Fix this by catching addition involving pointer and issuing
a getelementptr' instruction for these.

Originally-by: Dibyendu Majumdar <mobile@majumdar.org.uk>
Signed-off-by: Luc Van Oostenryck <luc.vanoostenryck@gmail.com>
---
 sparse-llvm.c | 4 ++++
 1 file changed, 4 insertions(+)

Christopher Li March 6, 2017, 3:16 p.m.

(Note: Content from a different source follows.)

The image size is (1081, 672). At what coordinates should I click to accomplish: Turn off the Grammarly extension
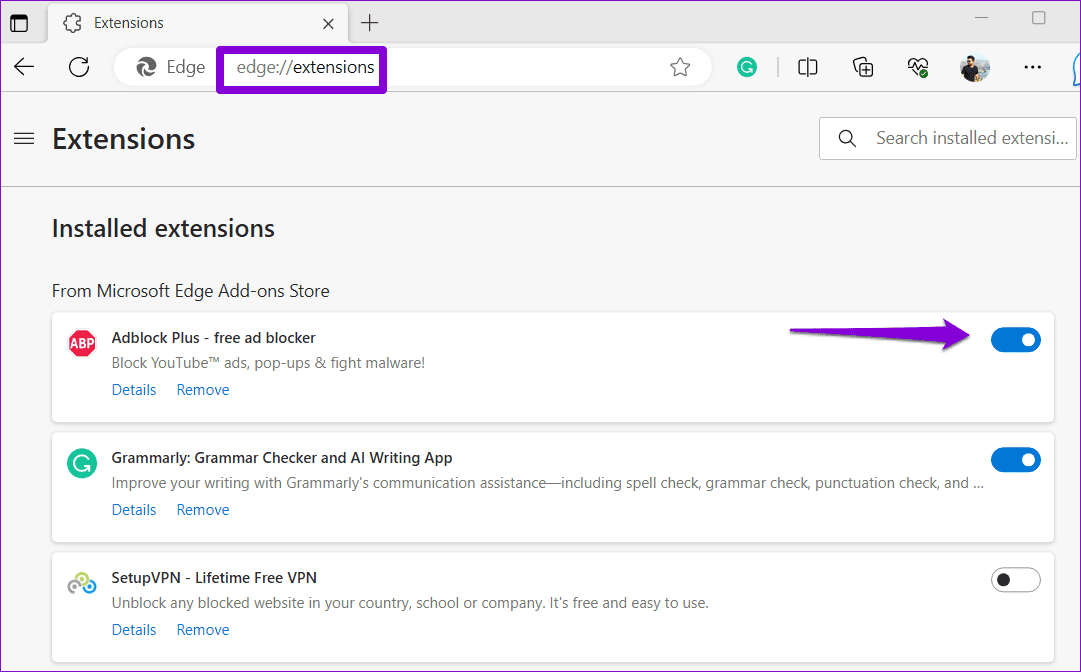(x=1016, y=460)
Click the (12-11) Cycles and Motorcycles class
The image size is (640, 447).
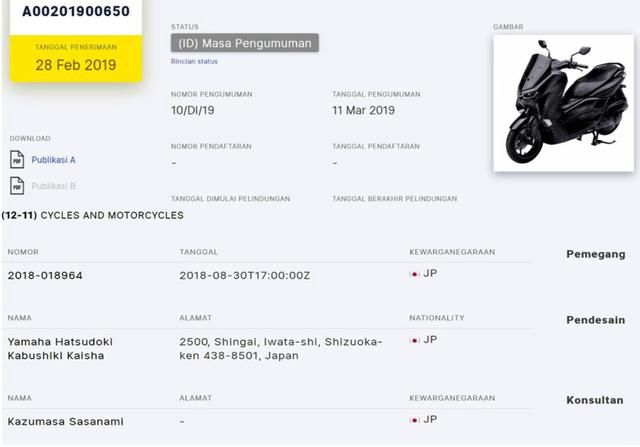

UTC | #1

On Sun, Mar 5, 2017 at 7:20 PM, Luc Van Oostenryck
<luc.vanoostenryck@gmail.com> wrote:
> In sparse, pointer arithmetic and accessing the field
> of a structure or an array is simply done via OP_ADD,
> the offset being calculated at evaluation time.
> On the other hand, LLVM allows addition only on two
> integers and pointer arithmetic/member access is done
> via 'getelementptr'.
>
> sparse-llvm didn't took this in account which resulted
> in type error in 'add' instructions.
>
> Fix this by catching addition involving pointer and issuing
> a getelementptr' instruction for these.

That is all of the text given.